How to test for WebRTC leaks
Check your VPN for any potential WebRTC leaks, by following these simple steps:
- Disconnect and exit whatever VPN you’re using.
- Find out and note down your IP address by typing “What’s my IP” into Google and hitting Enter – your original IP address will display.
- Exit the browser.
- Re-launch your VPN and refresh the webpage. Re-do step 2.
- If your WebRTC is NOT leaking your IP address should display as something completely different. If your IP address is the same, after you re-do step do with your VPN on – a WebRTC leak is likely exposing your IP address.

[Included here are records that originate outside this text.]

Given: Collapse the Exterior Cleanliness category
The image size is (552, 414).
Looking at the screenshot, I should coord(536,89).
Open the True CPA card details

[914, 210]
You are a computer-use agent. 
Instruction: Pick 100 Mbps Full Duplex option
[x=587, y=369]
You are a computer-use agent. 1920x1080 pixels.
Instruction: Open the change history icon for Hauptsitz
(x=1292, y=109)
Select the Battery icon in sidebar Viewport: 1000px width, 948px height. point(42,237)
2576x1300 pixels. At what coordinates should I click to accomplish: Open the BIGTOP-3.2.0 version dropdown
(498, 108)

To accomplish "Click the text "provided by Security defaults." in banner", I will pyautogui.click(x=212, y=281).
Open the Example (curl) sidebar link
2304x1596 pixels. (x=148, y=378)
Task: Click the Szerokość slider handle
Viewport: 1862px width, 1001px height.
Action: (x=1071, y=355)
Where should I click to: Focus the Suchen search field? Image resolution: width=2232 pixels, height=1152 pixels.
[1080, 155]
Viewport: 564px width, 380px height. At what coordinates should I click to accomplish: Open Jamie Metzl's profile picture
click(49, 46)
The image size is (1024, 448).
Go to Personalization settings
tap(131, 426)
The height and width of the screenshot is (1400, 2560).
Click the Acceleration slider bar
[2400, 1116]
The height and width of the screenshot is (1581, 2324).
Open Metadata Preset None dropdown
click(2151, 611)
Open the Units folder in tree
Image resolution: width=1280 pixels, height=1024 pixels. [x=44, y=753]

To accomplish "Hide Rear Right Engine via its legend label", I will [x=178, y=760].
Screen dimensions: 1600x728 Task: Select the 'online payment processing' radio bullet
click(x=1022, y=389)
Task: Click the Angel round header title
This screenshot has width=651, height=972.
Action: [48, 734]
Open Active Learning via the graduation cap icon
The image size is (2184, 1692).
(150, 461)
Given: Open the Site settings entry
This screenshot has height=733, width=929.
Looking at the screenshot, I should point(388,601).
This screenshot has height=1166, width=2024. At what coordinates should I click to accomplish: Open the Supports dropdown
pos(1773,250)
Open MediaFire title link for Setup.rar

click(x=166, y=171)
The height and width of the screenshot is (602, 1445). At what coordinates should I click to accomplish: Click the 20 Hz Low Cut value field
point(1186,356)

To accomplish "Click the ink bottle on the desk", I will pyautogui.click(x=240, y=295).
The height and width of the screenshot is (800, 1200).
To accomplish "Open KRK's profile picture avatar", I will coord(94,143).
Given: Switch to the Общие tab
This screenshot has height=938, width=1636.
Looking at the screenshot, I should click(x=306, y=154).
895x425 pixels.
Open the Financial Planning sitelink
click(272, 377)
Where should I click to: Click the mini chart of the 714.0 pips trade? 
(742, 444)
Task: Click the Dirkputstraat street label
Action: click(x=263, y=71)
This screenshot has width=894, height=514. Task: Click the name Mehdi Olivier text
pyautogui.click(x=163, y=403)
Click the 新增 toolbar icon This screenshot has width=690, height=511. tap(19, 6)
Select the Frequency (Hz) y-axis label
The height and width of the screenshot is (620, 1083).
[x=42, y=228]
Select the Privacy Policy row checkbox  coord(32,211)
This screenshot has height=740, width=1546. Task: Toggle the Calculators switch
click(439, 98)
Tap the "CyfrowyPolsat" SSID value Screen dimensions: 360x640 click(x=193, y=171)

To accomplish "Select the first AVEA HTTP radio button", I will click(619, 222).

Note: your original IP usually begins with 10.xxx or 192.xxx or sometimes an alpha-numeric IPv6).
How to block WebRTC leaks
There are a few ways to do this. By far the simplest way is to block WebRTC leaks by using WorldVPN. Whether you’re using our regular VPN or our browser plugins for Firefox or Chrome, either will block any unwanted IP address leaks through WebRTC while allowing authorized WebRTC connections to continue under your anonymous IP address.
How to disable WebRTC on Chrome
Disabling WebRTC on Chrome is tricky, and we strongly suggest using an extension to do so. That’s because the extension-free way involves manually editing setting files that can potentially make your Chrome browser malfunction if you do it wrong.
WebRTC Leak Prevent is the leading Chrome extension for preventing WebRTC leaks. As the developer has noted, this extension only changes WebRTC’s security and privacy settings – it doesn’t turn WebRTC off.
How to disable WebRTC on Firefox
Fortunately, Firefox does have a built-in way to disable WebRTC. It can be hard to find if you don’t know where to look, so follow these steps!
- Write “about:config” into your browser bar and hit Enter. You will be prompted with a warranty warning. Click on “Accept the Risk and Continue”.
- Click on “Show All”.
- You will be presented with a long list of settings, most of which you probably shouldn’t touch. To find the one you need, type into the search bar at the top of the page: “media.peerconnection.enabled”.
- All you have to do now is press the Toggle button on the far right. The value in the middle of the preference should now display as “False”.
That’s it! This will disable all WebRTC, so it will also disable any websites that use it to deliver their services.
How to disable WebRTC on Safari
Disabling WebRTC on Safari is possible, but the option is a bit harder to find than on Firefox. That’s because WebRTC was only recently implemented, and is still considered an experimental feature that only developers would want to fiddle with. If you follow these instructions, however, you’ll find it easily!
- Click on “Safari” and choose “Preferences” from the drop-down menu.
- Click on the “Advanced” tab and check the checkbox that reads “Show Develop menu in menu bar”.
- Click on the new “Develop” tab in the menu bar and choose “Experimental Features” from the drop-down menu. Scroll all the way to the bottom. If “WebRTC mDNS ICE candidates” is checked, click on it to disable it.
That’s it! Your Safari is now free of WebRTC leaks. However, this may also prevent WebRTC-based services from working in your browser.